Limitations of the study

A major limitation in this review is that our search was based on English literatures, hence we cannot claim to have completed a comprehensive and international review. This limitation may be mitigated by the reality that English has been the lingua franca of the majority of the web. The articles for this review were searched in only four out of the hundreds of scientific databases in the world (i.e., <1% of the world databases). Therefore, articles not indexed in these databases where the search was conducted that might necessarily be useful for the review had been ignored. This might have resulted to a bias in the discussion of research data. In addition, content of databases and web of literatures increase daily.

Conclusion

Glycemic allostasis during mental activities on fasting is poorly regulated in alcohol users even after a long duration of sobriety, compared to non-alcohol users. The major contributor to the maintenance of euglycemia during mental activities after the night's rest (during continuing fast) is gluconeogenesis.
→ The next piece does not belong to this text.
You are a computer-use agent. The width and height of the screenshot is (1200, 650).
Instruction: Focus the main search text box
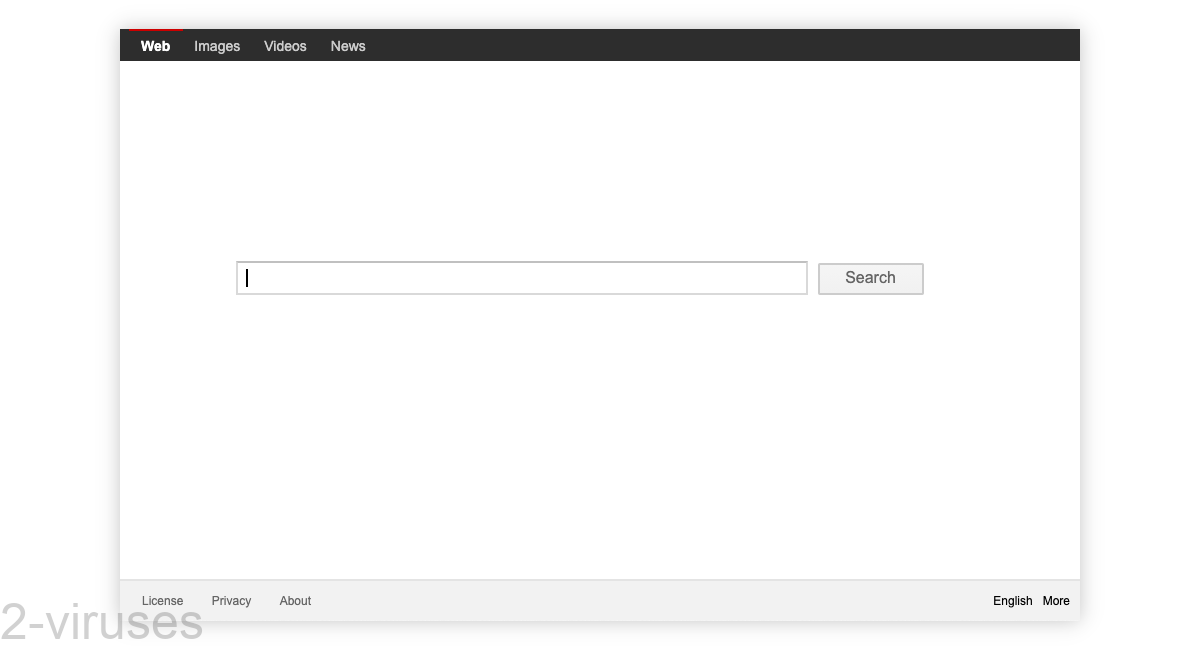point(521,278)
Ethanol is a classical factor not only for gluconeogenesis inhibition, but also for increased glycogenolysis rate. Increased activity of alcohol dehydrogenase (especially under decreased activity of acetaldehyde dehydrogenase) is the prime cause of gluconeogenesis inhibition by alcohol. Gluconeogenesis inhibition by alcohol is mostly expressed in the liver because of the higher activity of alcohol dehydrogenase in this organ. In the 1st h of fasting, possibly the hypoglycemic effect of alcohol is due to the faster glycogenolysis. Therefore, a higher level of glycemia during the 1st h of fast, subsequently followed by a decrease might be noted in alcohol users. Under continued hours of fasting, the hypoglycemic effect of ethanol is due mainly to its inhibitory effect on gluconeogenesis. Glycemic allostasis in a working person depends, at least, on his attitude to alcohol consumption, the duration of mental work and the period of sobriety. A shift in glycemic allostasis to the direction of working functional hyperglycemia to maintain euglycemia is a fundamental regulatory mechanism in young healthy non-alcohol users during prolonged mental activities on fasting.

Future directions

Since glycemic allostasis during mental activities on fasting is differently regulated in alcohol users even after a long duration of sobriety, compared to non-alcohol users, it will be necessary to investigate the dynamics of the respective hormones responses (and related neuropeptides) to the changing glycemic levels during mental activities on fasting. At present, the results of numerous studies investigating the effect of alcohol use in hormone (insulin) resistance indicate substantial role of other hormones/factors. Importantly, not only insulin resistance, but also leptin resistance, other hormones such as ghrelin, IGF, neuropeptides play important role in the resultant effect of alcohol on glucose allostasis. Moreover, some of these hormones or peptides exhibit synergism on insulin sensitivity, which will subsequently affect glucose metabolism. Therefore, there is need to examine the effect of other hormones and neuropeptides (related to insulin sensitivity) on insulin resistance and their resultant effect on glucose metabolism in alcohol users and non-alcohol users.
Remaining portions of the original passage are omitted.